> _YOUR TASK_: Can you reproduce the records below with every "GUI agent" swapped for "screen agent" and nothing else changed?

> _PROVIDED DATA_:
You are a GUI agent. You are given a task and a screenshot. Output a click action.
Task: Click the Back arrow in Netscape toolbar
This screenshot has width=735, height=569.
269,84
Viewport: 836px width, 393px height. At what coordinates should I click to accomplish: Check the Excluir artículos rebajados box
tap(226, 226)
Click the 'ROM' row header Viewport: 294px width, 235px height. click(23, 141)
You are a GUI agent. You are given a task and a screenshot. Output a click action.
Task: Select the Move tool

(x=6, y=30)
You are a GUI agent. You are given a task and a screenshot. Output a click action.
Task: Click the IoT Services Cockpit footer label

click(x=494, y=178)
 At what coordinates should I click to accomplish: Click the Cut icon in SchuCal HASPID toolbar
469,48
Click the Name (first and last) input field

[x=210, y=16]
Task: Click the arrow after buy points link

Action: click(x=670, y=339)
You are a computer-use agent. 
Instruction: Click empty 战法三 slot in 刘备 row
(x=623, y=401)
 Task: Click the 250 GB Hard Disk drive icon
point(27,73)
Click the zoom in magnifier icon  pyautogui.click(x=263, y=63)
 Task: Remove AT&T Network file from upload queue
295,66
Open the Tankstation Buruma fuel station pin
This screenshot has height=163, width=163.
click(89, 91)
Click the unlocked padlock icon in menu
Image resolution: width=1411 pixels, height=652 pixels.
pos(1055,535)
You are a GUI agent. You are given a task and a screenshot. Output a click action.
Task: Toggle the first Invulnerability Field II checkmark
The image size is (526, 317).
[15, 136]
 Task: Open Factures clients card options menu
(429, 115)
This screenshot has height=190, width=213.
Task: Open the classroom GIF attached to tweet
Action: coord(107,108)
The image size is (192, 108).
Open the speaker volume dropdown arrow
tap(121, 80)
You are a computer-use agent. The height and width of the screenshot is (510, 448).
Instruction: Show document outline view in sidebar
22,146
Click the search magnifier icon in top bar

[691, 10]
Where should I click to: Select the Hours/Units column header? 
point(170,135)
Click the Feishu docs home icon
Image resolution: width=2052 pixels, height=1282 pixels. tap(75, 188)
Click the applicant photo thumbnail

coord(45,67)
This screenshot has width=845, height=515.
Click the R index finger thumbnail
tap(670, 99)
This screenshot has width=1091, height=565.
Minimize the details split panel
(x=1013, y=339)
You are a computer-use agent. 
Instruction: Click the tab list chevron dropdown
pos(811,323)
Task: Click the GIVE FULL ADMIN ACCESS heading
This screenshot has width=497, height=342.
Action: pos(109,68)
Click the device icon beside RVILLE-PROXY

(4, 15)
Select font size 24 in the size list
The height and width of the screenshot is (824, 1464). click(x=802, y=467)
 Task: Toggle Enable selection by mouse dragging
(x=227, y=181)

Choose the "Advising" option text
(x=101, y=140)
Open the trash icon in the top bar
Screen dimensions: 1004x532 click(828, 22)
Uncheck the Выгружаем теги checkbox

> _WRITTEN SOLUTION_:
You are a screen agent. You are given a task and a screenshot. Output a click action.
Task: Click the Back arrow in Netscape toolbar
This screenshot has width=735, height=569.
269,84
Viewport: 836px width, 393px height. At what coordinates should I click to accomplish: Check the Excluir artículos rebajados box
tap(226, 226)
Click the 'ROM' row header Viewport: 294px width, 235px height. click(23, 141)
You are a screen agent. You are given a task and a screenshot. Output a click action.
Task: Select the Move tool

(x=6, y=30)
You are a screen agent. You are given a task and a screenshot. Output a click action.
Task: Click the IoT Services Cockpit footer label

click(x=494, y=178)
 At what coordinates should I click to accomplish: Click the Cut icon in SchuCal HASPID toolbar
469,48
Click the Name (first and last) input field

[x=210, y=16]
Task: Click the arrow after buy points link

Action: click(x=670, y=339)
You are a computer-use agent. 
Instruction: Click empty 战法三 slot in 刘备 row
(x=623, y=401)
 Task: Click the 250 GB Hard Disk drive icon
point(27,73)
Click the zoom in magnifier icon  pyautogui.click(x=263, y=63)
 Task: Remove AT&T Network file from upload queue
295,66
Open the Tankstation Buruma fuel station pin
This screenshot has height=163, width=163.
click(89, 91)
Click the unlocked padlock icon in menu
Image resolution: width=1411 pixels, height=652 pixels.
pos(1055,535)
You are a screen agent. You are given a task and a screenshot. Output a click action.
Task: Toggle the first Invulnerability Field II checkmark
The image size is (526, 317).
[15, 136]
 Task: Open Factures clients card options menu
(429, 115)
This screenshot has height=190, width=213.
Task: Open the classroom GIF attached to tweet
Action: coord(107,108)
The image size is (192, 108).
Open the speaker volume dropdown arrow
tap(121, 80)
You are a computer-use agent. The height and width of the screenshot is (510, 448).
Instruction: Show document outline view in sidebar
22,146
Click the search magnifier icon in top bar

[691, 10]
Where should I click to: Select the Hours/Units column header? 
point(170,135)
Click the Feishu docs home icon
Image resolution: width=2052 pixels, height=1282 pixels. tap(75, 188)
Click the applicant photo thumbnail

coord(45,67)
This screenshot has width=845, height=515.
Click the R index finger thumbnail
tap(670, 99)
This screenshot has width=1091, height=565.
Minimize the details split panel
(x=1013, y=339)
You are a computer-use agent. 
Instruction: Click the tab list chevron dropdown
pos(811,323)
Task: Click the GIVE FULL ADMIN ACCESS heading
This screenshot has width=497, height=342.
Action: pos(109,68)
Click the device icon beside RVILLE-PROXY

(4, 15)
Select font size 24 in the size list
The height and width of the screenshot is (824, 1464). click(x=802, y=467)
 Task: Toggle Enable selection by mouse dragging
(x=227, y=181)

Choose the "Advising" option text
(x=101, y=140)
Open the trash icon in the top bar
Screen dimensions: 1004x532 click(828, 22)
Uncheck the Выгружаем теги checkbox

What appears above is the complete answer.